Environment Variables

VariablePlatformValuePurpose
LLVM_SYS_211_PREFIXLinux/usr/lib/llvm-21Points llvm-sys to LLVM installation
LLVM_SYS_211_PREFIXmacOS (Apple Silicon)/opt/homebrew/opt/llvm@21Points llvm-sys to LLVM installation
LLVM_SYS_211_PREFIXmacOS (Intel)/usr/local/opt/llvm@21Points llvm-sys to LLVM installation
LLVM_SYS_211_PREFIXWindowsC:\msys64\ucrt64Points llvm-sys to LLVM installation
LD_LIBRARY_PATHLinux(auto-configured by .cargo/config.toml)Runtime libLLVM loading

Troubleshooting

"LLVM not found" or "llvm-sys build failed"

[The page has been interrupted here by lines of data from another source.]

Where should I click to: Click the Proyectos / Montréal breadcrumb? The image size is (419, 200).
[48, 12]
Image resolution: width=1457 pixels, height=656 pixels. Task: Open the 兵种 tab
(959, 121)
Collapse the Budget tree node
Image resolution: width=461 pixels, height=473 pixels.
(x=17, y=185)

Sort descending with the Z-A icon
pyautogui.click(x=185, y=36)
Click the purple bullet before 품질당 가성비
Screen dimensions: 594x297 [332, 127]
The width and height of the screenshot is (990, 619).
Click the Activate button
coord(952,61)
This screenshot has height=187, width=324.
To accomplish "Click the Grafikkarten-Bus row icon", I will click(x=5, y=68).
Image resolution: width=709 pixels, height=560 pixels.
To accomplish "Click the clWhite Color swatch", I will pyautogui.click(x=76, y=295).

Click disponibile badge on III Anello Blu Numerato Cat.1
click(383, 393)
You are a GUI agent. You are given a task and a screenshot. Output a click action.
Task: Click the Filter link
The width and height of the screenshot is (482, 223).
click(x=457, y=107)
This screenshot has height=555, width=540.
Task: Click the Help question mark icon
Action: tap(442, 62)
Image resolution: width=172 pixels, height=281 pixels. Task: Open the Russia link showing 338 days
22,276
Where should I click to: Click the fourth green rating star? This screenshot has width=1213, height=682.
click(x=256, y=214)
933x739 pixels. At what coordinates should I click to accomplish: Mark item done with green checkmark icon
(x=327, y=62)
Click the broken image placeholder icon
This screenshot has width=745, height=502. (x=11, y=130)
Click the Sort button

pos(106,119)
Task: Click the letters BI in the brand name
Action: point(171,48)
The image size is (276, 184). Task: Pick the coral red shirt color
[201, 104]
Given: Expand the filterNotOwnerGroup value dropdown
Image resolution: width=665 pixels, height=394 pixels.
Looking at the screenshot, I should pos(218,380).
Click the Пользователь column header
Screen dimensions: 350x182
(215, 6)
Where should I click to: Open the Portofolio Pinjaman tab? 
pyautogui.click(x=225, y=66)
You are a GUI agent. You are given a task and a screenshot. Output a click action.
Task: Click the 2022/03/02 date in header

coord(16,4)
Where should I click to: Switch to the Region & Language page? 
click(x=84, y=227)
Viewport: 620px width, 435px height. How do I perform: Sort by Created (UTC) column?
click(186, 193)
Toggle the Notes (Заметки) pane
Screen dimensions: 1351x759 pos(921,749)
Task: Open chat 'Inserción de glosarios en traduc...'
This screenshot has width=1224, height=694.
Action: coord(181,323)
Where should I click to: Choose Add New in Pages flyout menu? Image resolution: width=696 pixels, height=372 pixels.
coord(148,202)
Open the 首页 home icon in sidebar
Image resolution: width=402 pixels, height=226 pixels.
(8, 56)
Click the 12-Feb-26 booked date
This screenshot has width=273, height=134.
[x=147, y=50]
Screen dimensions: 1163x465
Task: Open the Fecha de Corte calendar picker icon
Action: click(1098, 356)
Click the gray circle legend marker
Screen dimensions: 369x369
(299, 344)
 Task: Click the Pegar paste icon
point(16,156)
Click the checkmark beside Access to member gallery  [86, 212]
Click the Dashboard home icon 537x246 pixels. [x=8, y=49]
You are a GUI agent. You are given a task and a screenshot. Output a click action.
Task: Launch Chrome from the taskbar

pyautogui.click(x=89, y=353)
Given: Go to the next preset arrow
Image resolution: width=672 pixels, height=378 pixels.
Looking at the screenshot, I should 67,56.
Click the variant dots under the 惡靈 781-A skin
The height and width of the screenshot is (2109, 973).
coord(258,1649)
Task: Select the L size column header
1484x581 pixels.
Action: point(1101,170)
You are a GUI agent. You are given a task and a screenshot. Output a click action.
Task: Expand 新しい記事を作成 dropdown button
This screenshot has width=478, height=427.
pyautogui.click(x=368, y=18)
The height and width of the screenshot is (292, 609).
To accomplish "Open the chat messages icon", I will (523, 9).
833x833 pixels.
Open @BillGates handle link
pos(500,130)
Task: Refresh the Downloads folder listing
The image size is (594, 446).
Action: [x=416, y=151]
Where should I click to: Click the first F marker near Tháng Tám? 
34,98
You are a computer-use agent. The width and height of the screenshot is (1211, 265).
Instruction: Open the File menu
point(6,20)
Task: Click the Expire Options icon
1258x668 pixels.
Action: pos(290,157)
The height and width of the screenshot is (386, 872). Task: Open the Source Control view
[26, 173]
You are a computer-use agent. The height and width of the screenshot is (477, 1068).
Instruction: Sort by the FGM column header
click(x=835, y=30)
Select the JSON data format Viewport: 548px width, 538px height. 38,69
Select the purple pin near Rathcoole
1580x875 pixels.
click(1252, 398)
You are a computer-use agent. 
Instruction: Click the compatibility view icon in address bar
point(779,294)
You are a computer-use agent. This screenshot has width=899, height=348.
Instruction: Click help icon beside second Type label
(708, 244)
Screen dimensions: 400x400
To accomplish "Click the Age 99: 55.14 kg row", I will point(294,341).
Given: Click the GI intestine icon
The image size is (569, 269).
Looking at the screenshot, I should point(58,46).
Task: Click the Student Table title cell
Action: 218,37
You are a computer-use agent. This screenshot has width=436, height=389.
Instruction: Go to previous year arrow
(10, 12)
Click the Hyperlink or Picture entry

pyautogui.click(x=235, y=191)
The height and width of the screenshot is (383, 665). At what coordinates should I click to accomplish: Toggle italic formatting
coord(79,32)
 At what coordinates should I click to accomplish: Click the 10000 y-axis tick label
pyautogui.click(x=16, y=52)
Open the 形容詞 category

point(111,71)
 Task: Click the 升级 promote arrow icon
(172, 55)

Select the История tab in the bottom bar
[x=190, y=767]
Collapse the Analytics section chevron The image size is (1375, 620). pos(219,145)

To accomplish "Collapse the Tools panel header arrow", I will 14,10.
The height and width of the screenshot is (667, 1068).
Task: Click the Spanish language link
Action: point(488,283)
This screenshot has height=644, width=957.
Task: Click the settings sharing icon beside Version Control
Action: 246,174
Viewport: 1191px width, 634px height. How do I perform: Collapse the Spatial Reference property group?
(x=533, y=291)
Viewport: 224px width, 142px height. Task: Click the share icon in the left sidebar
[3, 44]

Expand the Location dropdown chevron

  1. Verify LLVM 21 is installed: llvm-config-21 --version
  2. Check environment variable: echo $LLVM_SYS_211_PREFIX
  3. Verify path exists: ls -la $LLVM_SYS_211_PREFIX

"inf-llc not found" or "rust-lld not found"

  1. Verify binaries exist: ls -la external/bin/<platform>/
  2. Check they are executable: file external/bin/<platform>/inf-llc
  3. Make executable: chmod +x external/bin/<platform>/inf-llc external/bin/<platform>/rust-lld

"libLLVM.so: cannot open shared object file" (Linux)

  1. Verify library exists: ls -la external/lib/linux/
  2. Re-download if missing
  3. Rebuild: cargo clean && cargo build

macOS Gatekeeper quarantine

xattr -d com.apple.quarantine external/bin/macos/inf-llc
xattr -d com.apple.quarantine external/bin/macos/rust-lld

"LLVMConst*Mul undefined reference" (Windows)

You likely have LLVM 21.1.7 instead of 21.1.1. Downgrade to 21.1.1.